* START ENTRIES *
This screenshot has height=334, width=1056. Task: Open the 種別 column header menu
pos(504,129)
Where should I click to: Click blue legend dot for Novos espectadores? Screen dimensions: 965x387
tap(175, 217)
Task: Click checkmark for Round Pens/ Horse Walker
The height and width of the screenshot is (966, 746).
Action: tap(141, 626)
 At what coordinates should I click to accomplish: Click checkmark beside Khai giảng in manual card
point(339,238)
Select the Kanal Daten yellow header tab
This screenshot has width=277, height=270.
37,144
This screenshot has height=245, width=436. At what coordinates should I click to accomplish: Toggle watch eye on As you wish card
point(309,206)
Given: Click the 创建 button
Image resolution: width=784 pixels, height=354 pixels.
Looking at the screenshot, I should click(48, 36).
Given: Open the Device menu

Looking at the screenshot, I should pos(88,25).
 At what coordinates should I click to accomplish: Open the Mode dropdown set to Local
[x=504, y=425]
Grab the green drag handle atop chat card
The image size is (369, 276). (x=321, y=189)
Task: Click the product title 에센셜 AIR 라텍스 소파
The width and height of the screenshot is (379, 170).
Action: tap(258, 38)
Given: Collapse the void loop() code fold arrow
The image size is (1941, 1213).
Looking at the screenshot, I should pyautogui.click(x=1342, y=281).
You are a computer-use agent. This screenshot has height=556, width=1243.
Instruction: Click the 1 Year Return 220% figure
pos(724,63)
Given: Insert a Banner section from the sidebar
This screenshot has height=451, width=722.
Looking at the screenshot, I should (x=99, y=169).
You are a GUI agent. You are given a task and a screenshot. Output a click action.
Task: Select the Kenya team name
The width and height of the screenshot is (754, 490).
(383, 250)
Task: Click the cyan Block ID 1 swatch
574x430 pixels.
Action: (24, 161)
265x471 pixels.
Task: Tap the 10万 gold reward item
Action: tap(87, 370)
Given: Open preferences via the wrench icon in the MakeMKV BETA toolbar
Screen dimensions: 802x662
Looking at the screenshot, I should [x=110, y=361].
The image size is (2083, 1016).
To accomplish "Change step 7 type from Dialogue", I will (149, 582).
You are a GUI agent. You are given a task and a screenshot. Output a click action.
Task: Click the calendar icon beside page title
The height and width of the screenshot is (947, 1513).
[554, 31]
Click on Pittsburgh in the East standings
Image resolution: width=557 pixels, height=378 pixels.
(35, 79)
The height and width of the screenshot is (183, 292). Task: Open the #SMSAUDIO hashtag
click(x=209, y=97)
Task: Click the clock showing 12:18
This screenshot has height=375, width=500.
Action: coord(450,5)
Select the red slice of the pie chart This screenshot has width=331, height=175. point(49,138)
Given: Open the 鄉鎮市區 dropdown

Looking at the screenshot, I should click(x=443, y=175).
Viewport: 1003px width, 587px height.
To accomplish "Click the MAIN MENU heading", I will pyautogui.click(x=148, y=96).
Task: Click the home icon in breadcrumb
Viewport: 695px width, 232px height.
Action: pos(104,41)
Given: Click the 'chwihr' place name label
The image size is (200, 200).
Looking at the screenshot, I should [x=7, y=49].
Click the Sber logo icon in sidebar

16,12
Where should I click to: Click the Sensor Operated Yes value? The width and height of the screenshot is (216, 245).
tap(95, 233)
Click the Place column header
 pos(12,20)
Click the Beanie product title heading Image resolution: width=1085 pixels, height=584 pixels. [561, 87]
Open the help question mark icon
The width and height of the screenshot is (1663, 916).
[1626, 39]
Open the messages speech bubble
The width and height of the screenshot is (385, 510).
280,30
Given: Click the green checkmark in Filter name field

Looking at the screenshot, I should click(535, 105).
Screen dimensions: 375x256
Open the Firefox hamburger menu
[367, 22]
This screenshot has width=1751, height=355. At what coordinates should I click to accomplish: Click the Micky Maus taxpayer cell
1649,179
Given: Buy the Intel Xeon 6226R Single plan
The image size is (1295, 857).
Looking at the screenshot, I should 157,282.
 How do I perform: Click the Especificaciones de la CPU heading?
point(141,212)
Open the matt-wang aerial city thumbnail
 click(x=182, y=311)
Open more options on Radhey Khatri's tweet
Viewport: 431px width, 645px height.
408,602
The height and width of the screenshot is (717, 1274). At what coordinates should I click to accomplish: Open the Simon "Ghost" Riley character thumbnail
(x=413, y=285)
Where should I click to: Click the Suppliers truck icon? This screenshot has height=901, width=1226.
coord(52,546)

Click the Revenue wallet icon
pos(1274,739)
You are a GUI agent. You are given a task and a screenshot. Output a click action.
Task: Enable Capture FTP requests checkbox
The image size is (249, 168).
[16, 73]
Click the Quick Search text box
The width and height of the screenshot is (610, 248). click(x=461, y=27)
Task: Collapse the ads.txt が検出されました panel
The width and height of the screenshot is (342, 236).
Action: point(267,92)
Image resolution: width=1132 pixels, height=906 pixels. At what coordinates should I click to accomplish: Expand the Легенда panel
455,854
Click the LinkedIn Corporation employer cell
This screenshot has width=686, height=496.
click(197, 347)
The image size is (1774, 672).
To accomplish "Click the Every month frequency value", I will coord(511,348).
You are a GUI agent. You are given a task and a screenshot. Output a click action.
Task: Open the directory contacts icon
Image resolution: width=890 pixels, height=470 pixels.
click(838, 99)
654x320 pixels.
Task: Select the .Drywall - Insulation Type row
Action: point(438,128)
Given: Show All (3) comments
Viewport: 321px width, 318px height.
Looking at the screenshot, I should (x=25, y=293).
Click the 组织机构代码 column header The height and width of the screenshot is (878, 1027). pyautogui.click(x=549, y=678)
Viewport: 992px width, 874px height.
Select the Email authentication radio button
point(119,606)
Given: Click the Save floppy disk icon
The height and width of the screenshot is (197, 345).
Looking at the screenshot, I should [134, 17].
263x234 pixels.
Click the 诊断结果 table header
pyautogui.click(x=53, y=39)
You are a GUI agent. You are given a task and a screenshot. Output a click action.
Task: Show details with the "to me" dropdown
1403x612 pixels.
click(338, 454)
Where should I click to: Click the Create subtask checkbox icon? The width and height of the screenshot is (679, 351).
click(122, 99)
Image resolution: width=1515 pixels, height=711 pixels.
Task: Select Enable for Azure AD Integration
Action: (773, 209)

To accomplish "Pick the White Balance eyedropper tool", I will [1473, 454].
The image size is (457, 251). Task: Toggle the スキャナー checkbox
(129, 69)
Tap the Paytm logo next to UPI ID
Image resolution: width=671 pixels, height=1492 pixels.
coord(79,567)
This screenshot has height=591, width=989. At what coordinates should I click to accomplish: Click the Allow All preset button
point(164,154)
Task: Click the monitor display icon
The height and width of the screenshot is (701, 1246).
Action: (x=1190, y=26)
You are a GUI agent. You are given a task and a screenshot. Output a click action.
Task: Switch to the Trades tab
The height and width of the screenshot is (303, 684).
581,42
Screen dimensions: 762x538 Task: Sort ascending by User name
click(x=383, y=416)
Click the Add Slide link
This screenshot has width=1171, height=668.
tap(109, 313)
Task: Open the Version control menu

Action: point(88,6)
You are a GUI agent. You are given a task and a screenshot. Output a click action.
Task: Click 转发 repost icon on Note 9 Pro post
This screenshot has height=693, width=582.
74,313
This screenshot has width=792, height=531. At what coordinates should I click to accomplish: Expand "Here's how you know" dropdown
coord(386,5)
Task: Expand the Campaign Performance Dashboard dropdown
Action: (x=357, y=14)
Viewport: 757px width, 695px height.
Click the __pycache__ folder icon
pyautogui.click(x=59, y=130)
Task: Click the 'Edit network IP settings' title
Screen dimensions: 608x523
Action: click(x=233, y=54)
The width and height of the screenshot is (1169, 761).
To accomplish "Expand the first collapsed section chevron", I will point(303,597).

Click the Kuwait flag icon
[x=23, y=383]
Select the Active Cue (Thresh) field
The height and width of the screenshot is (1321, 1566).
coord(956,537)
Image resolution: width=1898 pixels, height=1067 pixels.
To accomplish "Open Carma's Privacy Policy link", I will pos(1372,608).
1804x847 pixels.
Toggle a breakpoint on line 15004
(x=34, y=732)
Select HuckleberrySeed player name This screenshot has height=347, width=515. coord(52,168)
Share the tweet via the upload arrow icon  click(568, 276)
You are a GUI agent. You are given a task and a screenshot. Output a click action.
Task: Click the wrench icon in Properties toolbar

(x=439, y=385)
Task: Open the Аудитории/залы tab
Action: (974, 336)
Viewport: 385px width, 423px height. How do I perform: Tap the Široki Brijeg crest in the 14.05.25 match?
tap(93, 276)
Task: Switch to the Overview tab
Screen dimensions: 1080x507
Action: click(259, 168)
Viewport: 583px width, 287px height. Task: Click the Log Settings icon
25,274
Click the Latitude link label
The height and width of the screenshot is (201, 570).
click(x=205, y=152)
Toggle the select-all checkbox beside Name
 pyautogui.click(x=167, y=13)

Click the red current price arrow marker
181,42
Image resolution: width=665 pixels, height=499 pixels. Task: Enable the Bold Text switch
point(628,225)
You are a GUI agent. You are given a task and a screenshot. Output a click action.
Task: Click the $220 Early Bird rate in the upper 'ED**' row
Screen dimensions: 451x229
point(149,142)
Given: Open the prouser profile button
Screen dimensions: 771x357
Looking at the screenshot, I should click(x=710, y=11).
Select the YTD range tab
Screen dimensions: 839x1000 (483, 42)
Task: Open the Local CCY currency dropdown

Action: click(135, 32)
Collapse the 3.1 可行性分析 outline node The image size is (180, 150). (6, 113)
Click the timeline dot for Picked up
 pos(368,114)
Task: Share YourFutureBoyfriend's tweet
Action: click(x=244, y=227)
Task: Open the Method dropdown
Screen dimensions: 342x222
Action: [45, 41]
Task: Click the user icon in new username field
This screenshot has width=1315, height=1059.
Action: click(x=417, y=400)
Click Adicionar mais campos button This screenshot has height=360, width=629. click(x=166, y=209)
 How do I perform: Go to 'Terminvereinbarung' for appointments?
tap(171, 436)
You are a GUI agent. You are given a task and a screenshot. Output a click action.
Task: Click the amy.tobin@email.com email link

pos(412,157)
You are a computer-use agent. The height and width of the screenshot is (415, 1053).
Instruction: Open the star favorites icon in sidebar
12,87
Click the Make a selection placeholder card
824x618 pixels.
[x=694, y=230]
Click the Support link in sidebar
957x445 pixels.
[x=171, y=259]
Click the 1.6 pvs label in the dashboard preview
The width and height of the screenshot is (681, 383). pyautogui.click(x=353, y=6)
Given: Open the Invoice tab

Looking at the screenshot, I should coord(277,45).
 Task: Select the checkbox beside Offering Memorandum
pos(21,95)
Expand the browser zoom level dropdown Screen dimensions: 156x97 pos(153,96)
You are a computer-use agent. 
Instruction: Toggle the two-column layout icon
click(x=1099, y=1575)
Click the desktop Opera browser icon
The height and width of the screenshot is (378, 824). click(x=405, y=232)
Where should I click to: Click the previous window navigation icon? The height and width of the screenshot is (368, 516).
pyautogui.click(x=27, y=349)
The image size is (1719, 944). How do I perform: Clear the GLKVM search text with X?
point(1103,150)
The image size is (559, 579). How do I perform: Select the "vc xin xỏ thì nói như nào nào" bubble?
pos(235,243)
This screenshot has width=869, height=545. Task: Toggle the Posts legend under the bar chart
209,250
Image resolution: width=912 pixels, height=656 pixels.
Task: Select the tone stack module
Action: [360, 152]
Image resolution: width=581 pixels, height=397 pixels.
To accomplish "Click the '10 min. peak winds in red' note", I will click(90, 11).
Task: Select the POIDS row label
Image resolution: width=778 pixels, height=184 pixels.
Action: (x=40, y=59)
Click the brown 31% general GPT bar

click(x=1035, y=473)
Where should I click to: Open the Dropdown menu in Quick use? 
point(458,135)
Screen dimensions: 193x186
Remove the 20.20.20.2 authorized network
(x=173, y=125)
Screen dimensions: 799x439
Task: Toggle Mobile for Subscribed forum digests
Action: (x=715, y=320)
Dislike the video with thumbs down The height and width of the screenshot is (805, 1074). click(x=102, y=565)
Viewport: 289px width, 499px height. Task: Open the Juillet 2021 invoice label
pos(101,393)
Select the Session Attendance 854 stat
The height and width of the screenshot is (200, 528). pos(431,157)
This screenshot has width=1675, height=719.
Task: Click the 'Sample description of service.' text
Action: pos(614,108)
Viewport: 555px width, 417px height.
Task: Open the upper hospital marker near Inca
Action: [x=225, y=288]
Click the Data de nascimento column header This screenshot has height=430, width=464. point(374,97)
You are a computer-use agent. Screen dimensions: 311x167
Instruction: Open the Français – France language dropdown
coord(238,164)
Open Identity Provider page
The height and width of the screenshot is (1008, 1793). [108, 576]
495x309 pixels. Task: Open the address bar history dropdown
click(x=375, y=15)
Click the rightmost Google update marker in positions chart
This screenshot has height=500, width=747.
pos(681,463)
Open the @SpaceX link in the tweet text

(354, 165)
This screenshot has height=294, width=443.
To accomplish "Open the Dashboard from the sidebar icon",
* END ENTRIES *
Please copy the lines of the listing between the line holding "Task: Open the Method dropdown" and the line holding "Action: click(x=417, y=400)", inclusive, in full. Shift every click coordinate up by 39.

ANSWER:
Task: Open the Method dropdown
Screen dimensions: 342x222
Action: [84, 80]
Task: Click the user icon in new username field
This screenshot has width=1315, height=1059.
Action: click(x=456, y=439)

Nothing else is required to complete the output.